— Task prompt —
Your copy should repeat the data that follows exactly and contain no image.

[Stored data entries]
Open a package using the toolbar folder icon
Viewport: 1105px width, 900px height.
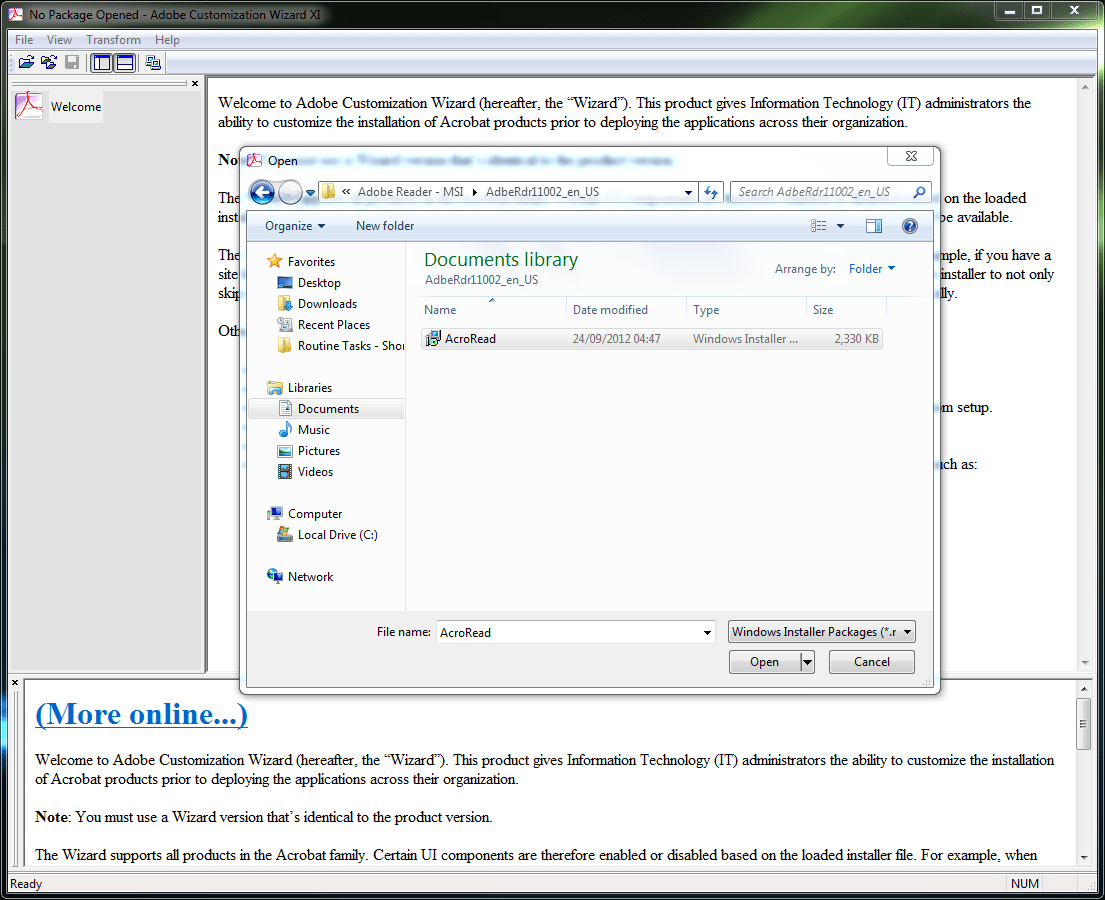[x=26, y=61]
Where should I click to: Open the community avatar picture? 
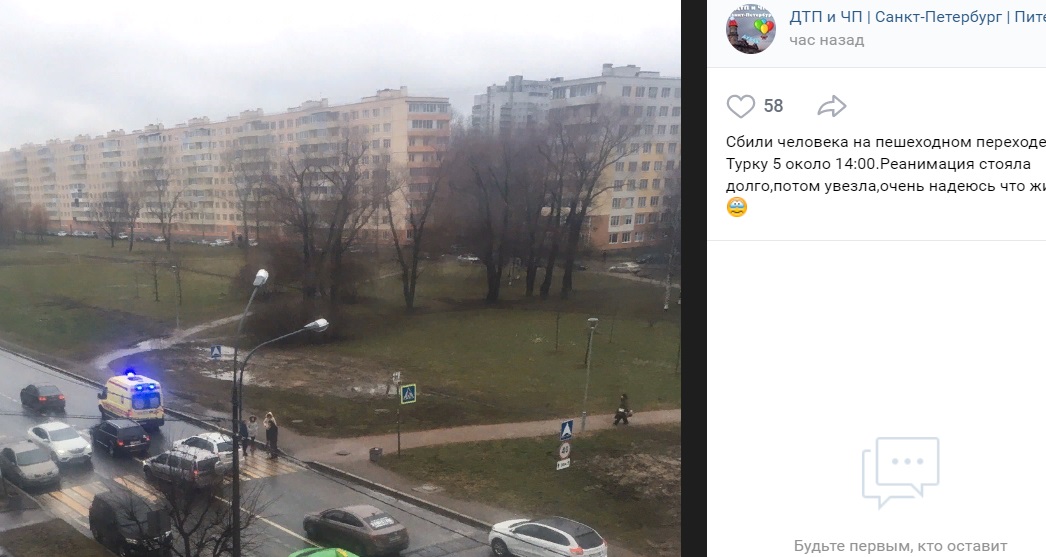point(750,29)
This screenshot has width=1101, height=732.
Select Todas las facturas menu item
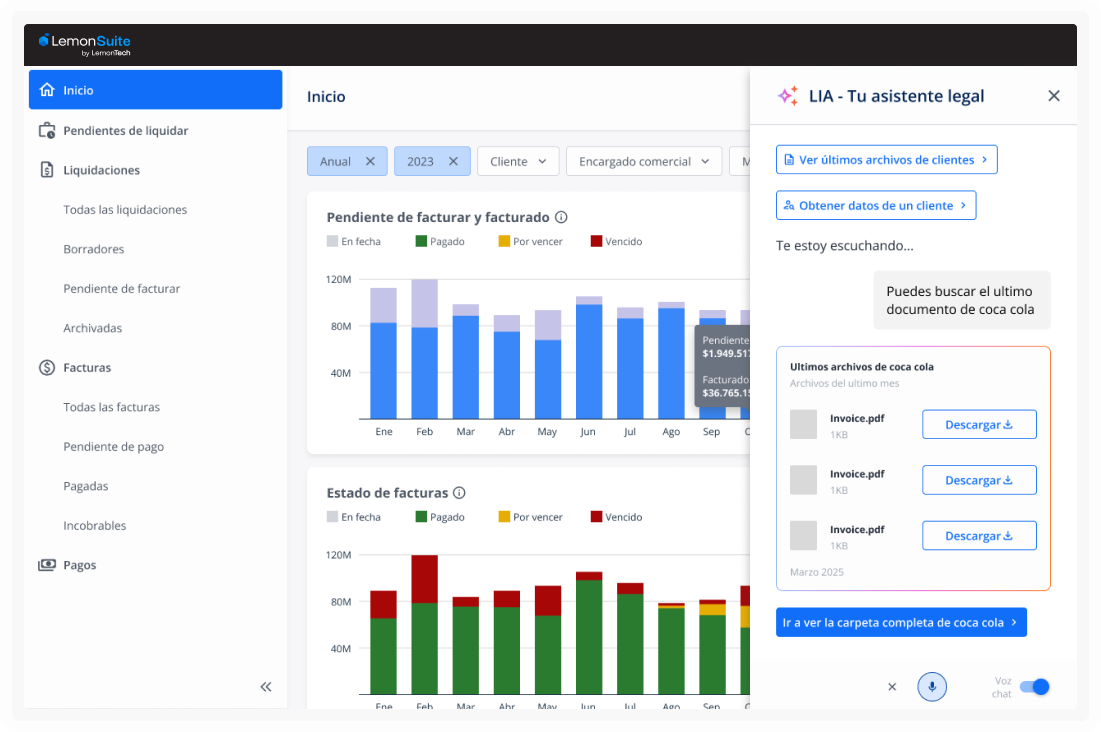coord(111,407)
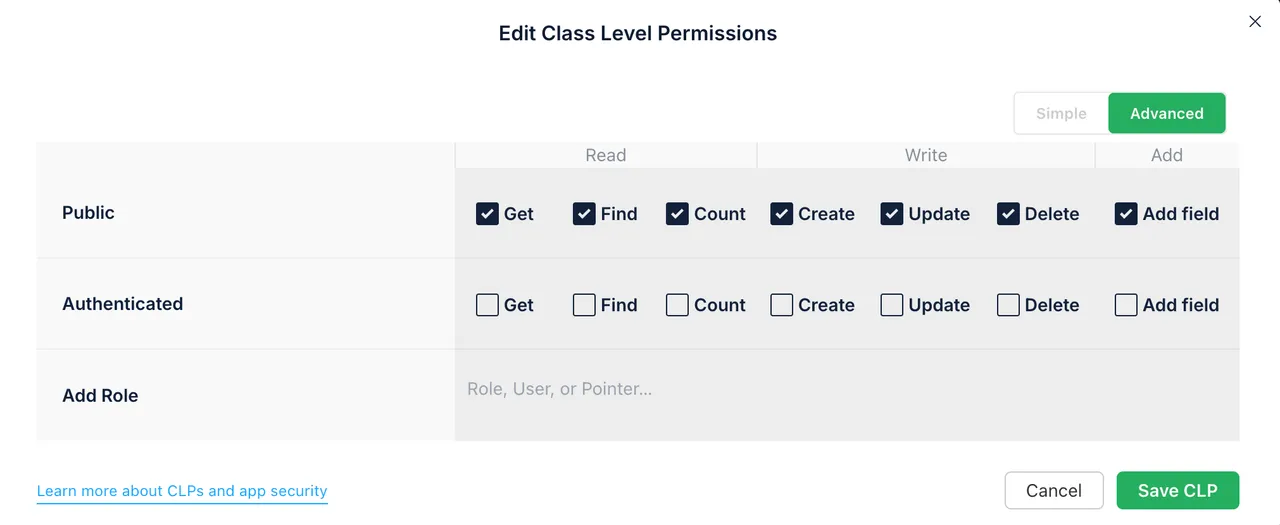Disable Public Update checkbox

(891, 214)
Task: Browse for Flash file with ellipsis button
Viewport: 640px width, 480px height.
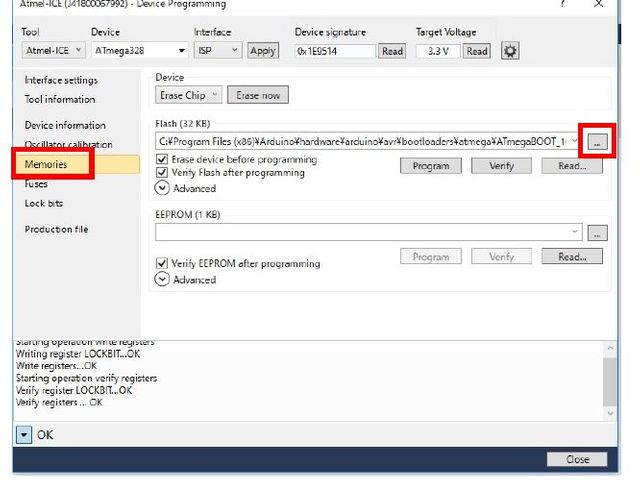Action: (x=597, y=142)
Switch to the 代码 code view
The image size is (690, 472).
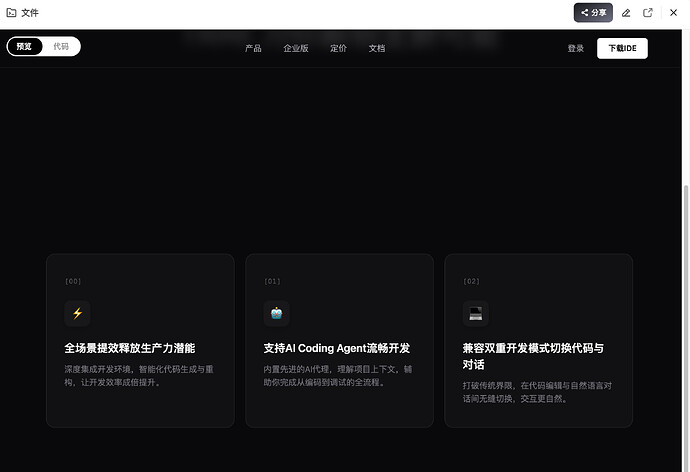coord(61,47)
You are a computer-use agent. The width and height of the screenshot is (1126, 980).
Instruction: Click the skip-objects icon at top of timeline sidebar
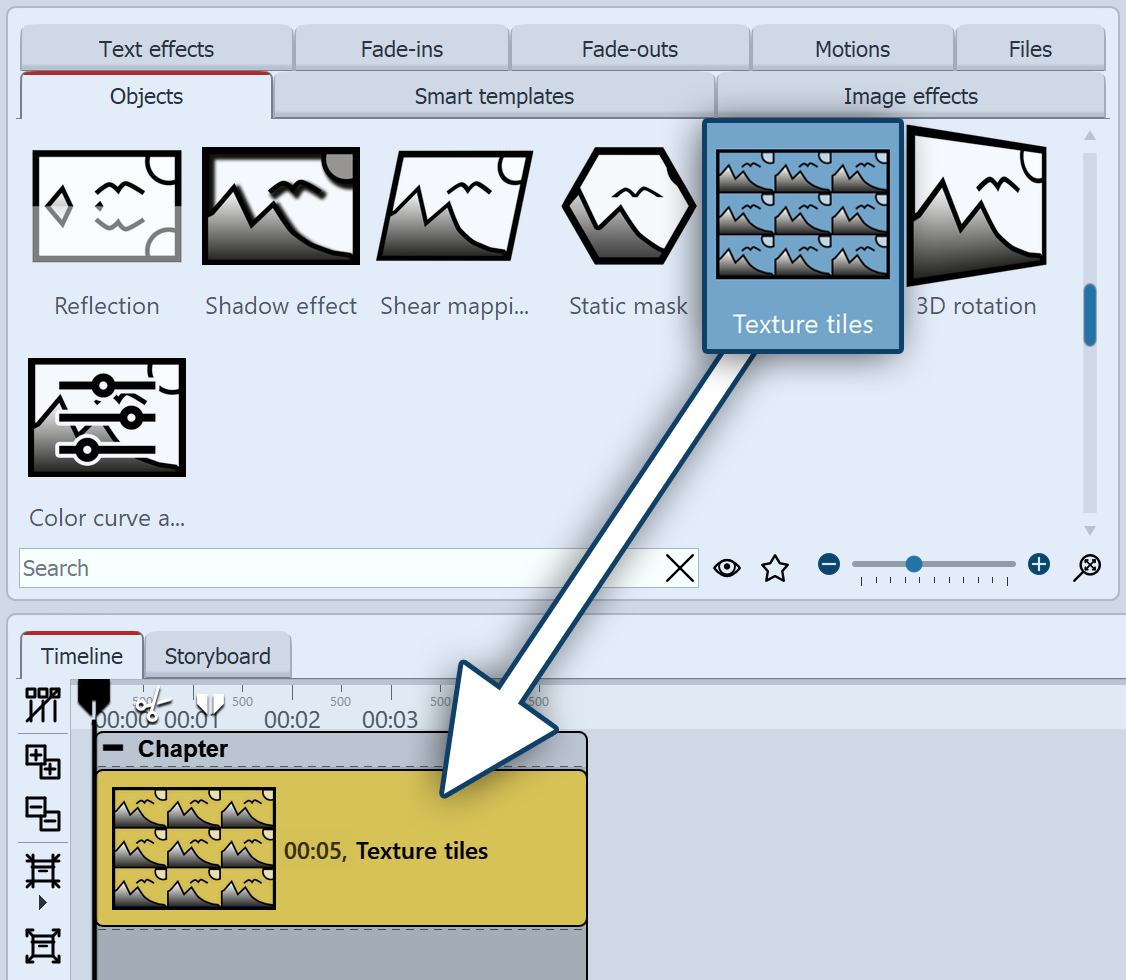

— Response area —
Open a package using the toolbar folder icon
Viewport: 1105px width, 900px height.
[x=26, y=61]
Where should I click to: Open the community avatar picture? 
point(750,29)
This screenshot has width=1101, height=732.
Select Todas las facturas menu item
coord(111,407)
Disable Public Update checkbox

(891, 214)
Task: Browse for Flash file with ellipsis button
Viewport: 640px width, 480px height.
Action: (x=597, y=142)
Switch to the 代码 code view
The image size is (690, 472).
coord(61,47)
You are a computer-use agent. The width and height of the screenshot is (1126, 980).
Instruction: Click the skip-objects icon at top of timeline sidebar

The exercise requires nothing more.